Sekarang sisirlah dan rapikanlah sebaik-baiknya rambut-Mu dan dengarlah sungguh-sungguh pesan dan ucapanku ini.

Kumohon kalian semua sekarang ini melakukan perjalanan jauh untuk menyampaikan pesan kami ini kepada para leluhur yang berada jauh di langit sana agar mereka semua hadir Dan datang ke tempat ini.
3. Pengaruh Sosial 

Pengetahuan orang Dayak Kadori tentang hari baik dan hari buruk untuk berladang tampak berpengaruh pada beberapa hal dalam kehidupan, antara lain:
  • Sikap optimisme. Pengetahuan tentang hari baik dan buruk untuk berladang tersebut berpengaruh terhadap sikap otimisme mereka dalam berladang. Secara psikologis, mereka akan optimis dengan kerja mereka karena adanya perasaan sudah menjalankan tradisi leluhur yang melindungi mereka selama ini.
  • Menguatnya iman kepada Tuhan. Pemahaman orang Dayak Kadori tentang adanya hari baik dan hari buruk di mana tidak lepas dari kekuasaan Tuhan, menjadikan menguatnya iman mereka pada Tuhan. Hal ini terlihat jelas dari syair-syair yang dilantunkan dalam ritual berladang tersebut.
  • Menjaga kelestarian alam. Pola berladang berdasarkan pengetahuan hari baik dan hari buruk merupakan kearifan lokal Dayak Kadori dalam menjaga kelestarian alam.
  • Pelestarian tradisi leluhur. Pengetahuan tentang hari baik dan hari buruk adalah ajaran leluhur yang luhur. Dengan demikian, mempraktekkan pengetahuan ini dalam berladang merupakan upaya mereka melestarikan tradisi leluhur.
  • Menjaga semangat suku. Pelaksanaan pengetahuan ini juga merupakan wujud nyata dari upaya mereka dalam menjaga semangat satu suku. Dengan menjalankan tradisi leluhur secara kolektif, kebudayaan orang Dayak Kadori dapat bertahan meskipun pada realitasnya mereka harus berpindah-pindah untuk berladang.
4. Penutup 

Pengetahuan orang Dayak Kadori tentang hari baik dan hari buruk untuk berladang ini mencerminkan kearifan mereka dalam berhubungan dengan alam. Dengan demikian, sudah selayaknya jika pengetahuan ini dipertahankan dan lebih diperhatikan oleh pihak-pihak yang terkait, terutama pemerintah dan para pengusaha hutan dengan melibatkan peran serta kepentingan orang Dayak Kadori, mengingat kondisi hutan Kalimantan yang semakin kritis sekarang.

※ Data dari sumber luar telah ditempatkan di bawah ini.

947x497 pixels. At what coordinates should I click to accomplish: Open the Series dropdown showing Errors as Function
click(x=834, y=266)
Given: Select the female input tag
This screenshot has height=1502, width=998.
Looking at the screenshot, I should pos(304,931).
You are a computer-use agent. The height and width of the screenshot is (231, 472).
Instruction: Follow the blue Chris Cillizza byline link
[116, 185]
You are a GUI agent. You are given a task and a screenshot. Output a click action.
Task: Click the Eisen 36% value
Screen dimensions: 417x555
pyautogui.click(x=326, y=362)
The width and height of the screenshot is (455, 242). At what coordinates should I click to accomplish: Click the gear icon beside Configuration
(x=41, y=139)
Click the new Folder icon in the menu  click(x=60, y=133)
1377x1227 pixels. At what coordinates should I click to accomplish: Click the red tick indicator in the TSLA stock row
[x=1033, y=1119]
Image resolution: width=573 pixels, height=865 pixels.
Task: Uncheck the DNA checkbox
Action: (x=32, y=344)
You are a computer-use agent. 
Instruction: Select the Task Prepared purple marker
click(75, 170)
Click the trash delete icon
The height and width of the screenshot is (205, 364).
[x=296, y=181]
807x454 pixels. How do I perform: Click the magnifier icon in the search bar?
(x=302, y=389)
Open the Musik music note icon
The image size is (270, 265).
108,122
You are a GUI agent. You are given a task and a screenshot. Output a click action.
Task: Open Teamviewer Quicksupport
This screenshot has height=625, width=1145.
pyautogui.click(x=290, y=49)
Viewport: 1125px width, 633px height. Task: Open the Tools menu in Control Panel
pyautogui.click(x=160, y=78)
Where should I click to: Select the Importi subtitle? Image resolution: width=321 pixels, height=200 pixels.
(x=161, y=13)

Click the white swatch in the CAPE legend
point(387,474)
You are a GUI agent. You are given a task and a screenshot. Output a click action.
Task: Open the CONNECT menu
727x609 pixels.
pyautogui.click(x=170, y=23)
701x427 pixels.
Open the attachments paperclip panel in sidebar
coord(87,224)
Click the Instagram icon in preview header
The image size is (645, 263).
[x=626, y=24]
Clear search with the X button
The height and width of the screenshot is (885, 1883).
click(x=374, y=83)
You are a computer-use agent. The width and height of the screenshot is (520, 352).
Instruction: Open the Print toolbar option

(Kolom ini pernah dimuat di www.melayuonline.com) 

Referensi
  • Kartika Rini, 2005. Tempun Petaka Nana Sare. Kisah Dayak Kadori, Komunitas Peladang di Pinggiran. Yogyakarta: Insist Press
  • J.J Kusni, 2001. Negara Etnik: Beberapa Gagasan Pemberdayaan Suku Dayak. Yogyakarta: Forum Studi Perubahan dan Peradaban (FusPAD).